Zur Entscheidung des Gemeinderats Sulz hat unser Leser Herbert Schmid aus Sulz-Bergfelden folgende Meinung.

Der Gemeinderat der Stadt Sulz hat mit 11:10 Stimmen das regionale Gewerbegebiet final abgelehnt. Als Daimler für sein geplantes Smart-Werk angeblich keine geeignete Fläche von circa 70 Hektar fand, wurde das Projekt in Hambach (Lothringen-Frankreich) durchgezogen, in einer Gegend mit hoher Arbeitslosigkeit, wo dann auch reichlich Fördermittel der EU geflossen sind.

 

Auf jeden Fall wurde daraufhin im Südwesten eifrig nach entsprechenden Flächen gesucht, um eine Wiederholung zu vermeiden. Der Regionalverband Schwarzwald-Baar-Heuberg hat sich dann in der favorisierten Gegend VS-Tuttlingen-Trossingen eine Abfuhr geholt, da keine Kommune Bereitschaft zeigte.

Zur Freude in der Sulzer Verwaltung wurde dann die angebotene Mühlbachebene in Bergfelden für das Projekt ausgewählt. Als Daimler dann mit dem ehemaligen Militärgelände in Immendingen eine wesentlich bessere Alternative fand, war über viele Jahre mangels Interesse nichts mehr von einer Ansiedlung zu hören. Außer dem inzwischen insolventen Batteriehersteller Northvolt war von einem weiteren ernsthaften Interessenten nichts bekannt.

Zur Entscheidung gezwungen

Die nur noch bis 31.12.2025 laufenden Optionsverträge, in denen die Eigentümer der Äcker im Falle einer Investorenzusage diese verkaufen „mussten“ zwang nun zu einer finalen Entscheidung, auch ohne Investor in Sicht und einer sehr schlechten wirtschaftlichen Lage für ein solches Vorhaben mit erhofften Einnahmen, Arbeitsplätzen usw.

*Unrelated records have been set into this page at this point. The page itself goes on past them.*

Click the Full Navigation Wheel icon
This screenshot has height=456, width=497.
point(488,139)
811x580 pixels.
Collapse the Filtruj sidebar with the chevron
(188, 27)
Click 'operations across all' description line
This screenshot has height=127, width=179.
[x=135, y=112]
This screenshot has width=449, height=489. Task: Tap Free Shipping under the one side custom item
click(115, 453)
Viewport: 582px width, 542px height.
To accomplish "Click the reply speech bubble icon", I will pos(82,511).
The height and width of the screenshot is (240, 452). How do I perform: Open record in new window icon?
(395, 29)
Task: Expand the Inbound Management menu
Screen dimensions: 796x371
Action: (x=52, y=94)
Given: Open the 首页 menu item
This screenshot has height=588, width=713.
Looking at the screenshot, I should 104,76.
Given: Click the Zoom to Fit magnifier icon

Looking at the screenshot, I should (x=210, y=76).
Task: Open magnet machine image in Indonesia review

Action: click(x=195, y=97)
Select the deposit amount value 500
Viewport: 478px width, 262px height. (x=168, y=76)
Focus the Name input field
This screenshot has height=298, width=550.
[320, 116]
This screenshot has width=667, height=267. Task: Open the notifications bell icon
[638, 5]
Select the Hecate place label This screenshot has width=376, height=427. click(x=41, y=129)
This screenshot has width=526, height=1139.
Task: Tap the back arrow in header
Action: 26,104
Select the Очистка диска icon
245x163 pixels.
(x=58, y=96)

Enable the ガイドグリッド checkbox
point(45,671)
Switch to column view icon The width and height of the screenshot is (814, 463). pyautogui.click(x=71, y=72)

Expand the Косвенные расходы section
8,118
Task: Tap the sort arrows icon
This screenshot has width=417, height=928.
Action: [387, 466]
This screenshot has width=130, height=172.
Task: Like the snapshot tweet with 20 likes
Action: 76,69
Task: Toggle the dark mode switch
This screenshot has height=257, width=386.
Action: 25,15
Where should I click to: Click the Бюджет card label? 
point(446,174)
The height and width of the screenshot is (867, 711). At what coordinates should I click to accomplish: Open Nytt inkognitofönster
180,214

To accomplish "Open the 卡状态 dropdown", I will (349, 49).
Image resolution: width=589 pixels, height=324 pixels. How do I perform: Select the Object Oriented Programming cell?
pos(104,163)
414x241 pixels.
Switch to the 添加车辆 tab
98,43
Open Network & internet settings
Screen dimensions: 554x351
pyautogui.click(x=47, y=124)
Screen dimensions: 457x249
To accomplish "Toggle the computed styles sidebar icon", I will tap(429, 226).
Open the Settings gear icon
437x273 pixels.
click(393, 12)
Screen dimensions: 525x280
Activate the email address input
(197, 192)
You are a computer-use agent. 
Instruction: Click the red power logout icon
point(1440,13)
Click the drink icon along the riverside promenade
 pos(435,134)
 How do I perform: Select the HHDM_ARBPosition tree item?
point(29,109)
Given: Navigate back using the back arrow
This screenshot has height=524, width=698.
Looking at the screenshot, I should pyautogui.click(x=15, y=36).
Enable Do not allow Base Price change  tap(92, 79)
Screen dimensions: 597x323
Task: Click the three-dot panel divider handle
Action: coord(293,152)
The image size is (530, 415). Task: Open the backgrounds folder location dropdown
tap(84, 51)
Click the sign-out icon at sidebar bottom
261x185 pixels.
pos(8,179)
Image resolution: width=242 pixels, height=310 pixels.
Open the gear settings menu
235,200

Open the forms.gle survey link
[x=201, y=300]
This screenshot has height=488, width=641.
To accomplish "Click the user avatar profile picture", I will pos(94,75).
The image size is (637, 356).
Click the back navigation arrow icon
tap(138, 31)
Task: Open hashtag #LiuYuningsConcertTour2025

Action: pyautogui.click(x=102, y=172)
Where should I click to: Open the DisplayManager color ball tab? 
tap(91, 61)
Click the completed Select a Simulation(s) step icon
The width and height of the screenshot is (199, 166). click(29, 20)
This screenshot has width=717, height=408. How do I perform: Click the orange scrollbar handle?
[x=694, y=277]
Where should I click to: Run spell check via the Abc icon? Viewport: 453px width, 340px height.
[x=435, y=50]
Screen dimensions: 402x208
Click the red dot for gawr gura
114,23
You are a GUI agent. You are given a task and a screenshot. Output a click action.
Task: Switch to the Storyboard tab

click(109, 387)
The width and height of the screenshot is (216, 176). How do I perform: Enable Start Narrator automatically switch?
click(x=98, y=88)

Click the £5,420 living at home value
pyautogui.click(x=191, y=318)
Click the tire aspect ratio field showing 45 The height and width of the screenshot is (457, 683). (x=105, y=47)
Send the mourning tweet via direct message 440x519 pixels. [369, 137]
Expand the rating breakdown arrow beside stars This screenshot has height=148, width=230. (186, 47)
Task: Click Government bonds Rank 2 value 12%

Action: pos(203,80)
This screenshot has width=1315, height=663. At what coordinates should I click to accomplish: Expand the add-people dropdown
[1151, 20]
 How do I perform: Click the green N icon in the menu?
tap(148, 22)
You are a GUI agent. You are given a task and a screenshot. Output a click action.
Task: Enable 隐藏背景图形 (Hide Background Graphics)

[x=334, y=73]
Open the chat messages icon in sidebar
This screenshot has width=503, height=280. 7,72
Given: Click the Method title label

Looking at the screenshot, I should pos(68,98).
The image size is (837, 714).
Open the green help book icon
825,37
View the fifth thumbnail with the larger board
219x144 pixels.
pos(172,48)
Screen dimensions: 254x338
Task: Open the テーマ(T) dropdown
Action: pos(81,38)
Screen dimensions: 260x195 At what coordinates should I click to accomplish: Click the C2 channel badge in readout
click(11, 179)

Die Herren Angerer und Ammon haben sich in der Sitzung über das Verhalten der Zuhörer beschwert. Eine lautstarke Minderheit habe hier die Mehrheit dominiert. Hier möchte ich beide daran erinnern, dass Bergfelden alleine mehr Wahlberechtigte hat als Glatt, Hopfau und Dürrenmettstetten zusammen und bei einer hohen Wahlbeteiligung an der Urne über 83 Prozent gegen die Windräder auf der Dicke gestimmt haben.

Nicht immer von einer lauten Minderheit reden

Also nicht immer von einer lauten Minderheit reden, wenn zum Beispiel wie beim Bürgerentscheid alles unternommen wird, um eine Meinungsäußerung der schweigenden Mehrheit zu verhindern.